4:30 p.m. Oh, god, I gotta catch that 4:40 p.m. express bus. If I don’t, I won’t get to Koreatown in time to catch the right subway train to Union Station and I’ll miss the 6:00 p.m. train. If I miss the 6:00 o’clock train, I’ll have to hang out at Union Station with crazy homeless guys and tourists from Arkansas until I get on the 7:00 p.m. train. Whew! Here comes the big red bus! I’m gonna make it!
Every afternoon, as I run through the parking lot, I see this sign in the driveway. Am I the only person who sees the irony in it?

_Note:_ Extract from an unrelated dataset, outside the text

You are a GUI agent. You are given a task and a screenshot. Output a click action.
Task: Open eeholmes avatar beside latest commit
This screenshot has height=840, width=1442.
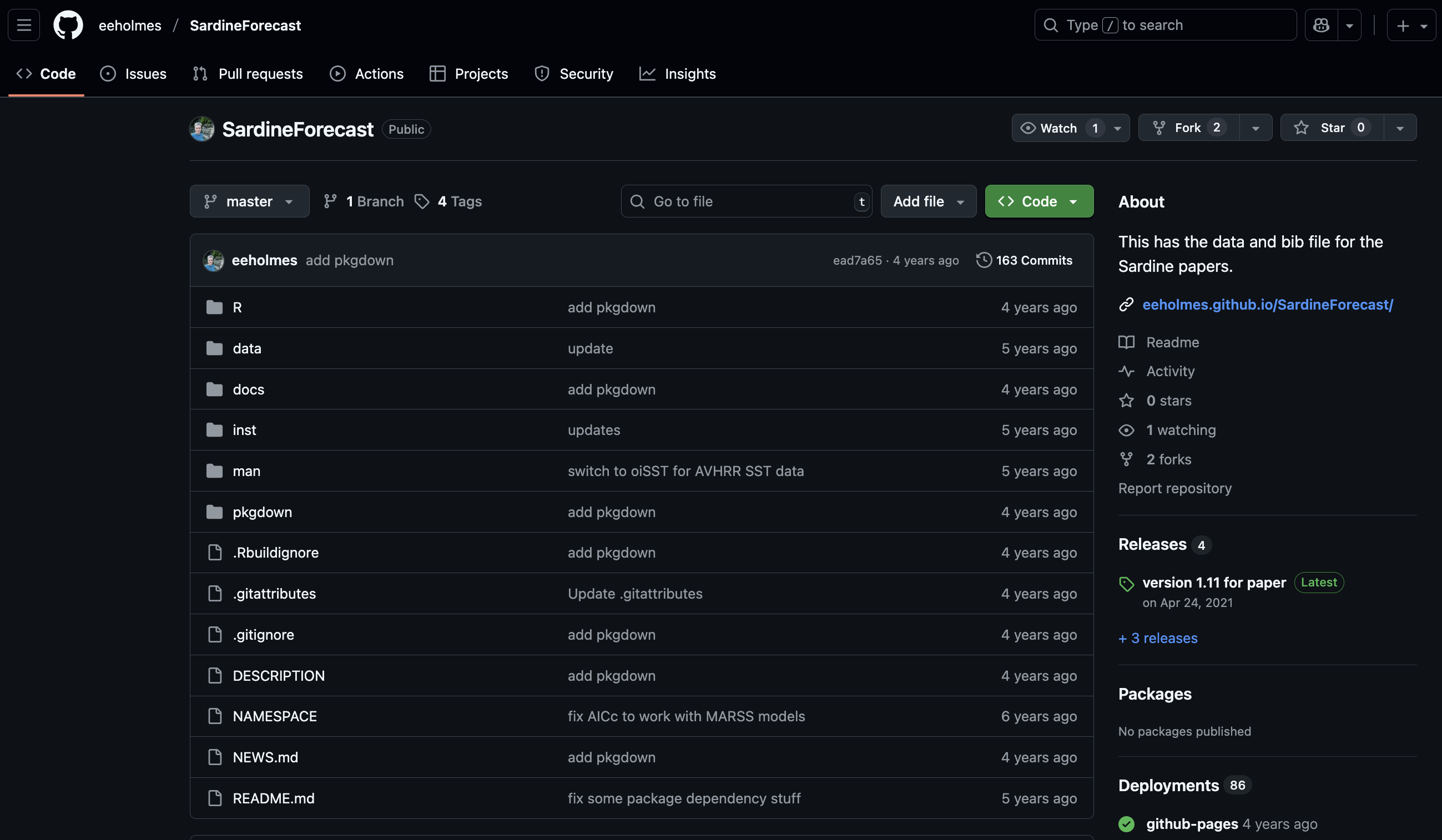(214, 260)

7:20 p.m. I turn my key in the kitchen door. The Basset Hound runs up to me, and barks three times, to inform me that she needs to poop, and I need to hurry up and hook the leash onto her collar. I have been wearing these sweaty, salty, sticky scrubs since 5:00 this morning. Ah, forgetaboutit. I’ll get out of the scrubs when we get back, I feed the dog, and take a shower.
10:00 p.m. I need to sleep. I need to fall asleep. I can’t! Shit, I’m wide awake. Now I’m getting worked up over the fact that I will be tired, tomorrow, because I will get less than 6 hours of sleep. This, of course, keeps me awake.
11:35 p.m. Jay Leno is making fun of his usual targets. The president, congress, and Michael Jackson. I grope for the remote control, and turn off the tv. Oh god, somebody help me off this sofa. I’m sooo tired. Why didn’t I go to bed at 8:00 o’clock?
04:30 a.m. Alarm clock. Oh god, here we go, again…
2 comments:
Watch Conan. He comes on earlier and is funnier. (Eight and or ten)
You ALMOST make me feel guilty about being retired, but I did the 3am thing for 34 years. Now I never complain about getting up at 5 or 6 to chase a bird.